Time Out says
It's the neighbourhood pizza joint you'd move neighbourhoods to have
Proper pizza: the arguments about what it is and who does it best rage hard. But here, at Johnny Di Francesco's Lygon Street pizzeria (as well as his shiny outpost at Crown), they're confident they're doing it right and they have the hat tip from the Associazione Verace Pizza Napoletana – Napoli's official pizza police – to prove it.
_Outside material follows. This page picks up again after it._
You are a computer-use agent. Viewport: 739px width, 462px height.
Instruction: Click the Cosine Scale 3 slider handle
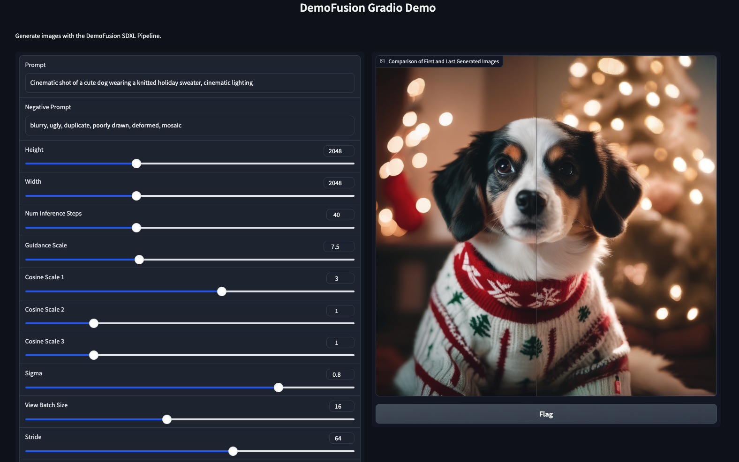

It's here that all the pizze are cooked at 400 degrees for 90 seconds, rendering the base crisp, lightly charred and pliable like a pair of starched pants. The fast scorch also preserves the integrity of the freshly sliced prosciutto, sweet tomato sugo and soft torn chunks of buffalo mozzarella they ship in from the homeland.
You can tell the die-hard locals from the itinerant crowd who nightly fill the twinkling, tiled trattoria. They're the ones with napkins spread far across laps – those who know that it's a race to get Margherita to face without the toppings slipping straight onto pants.
It's not all dough fun here. People are smashing through Aperol Spritz' cocktails and cheesy ricotta-stuffed zucchini flowers everywhere you look. You can also take all those cured meats and cheeses that festoon the bar straight up on big antipasti boards.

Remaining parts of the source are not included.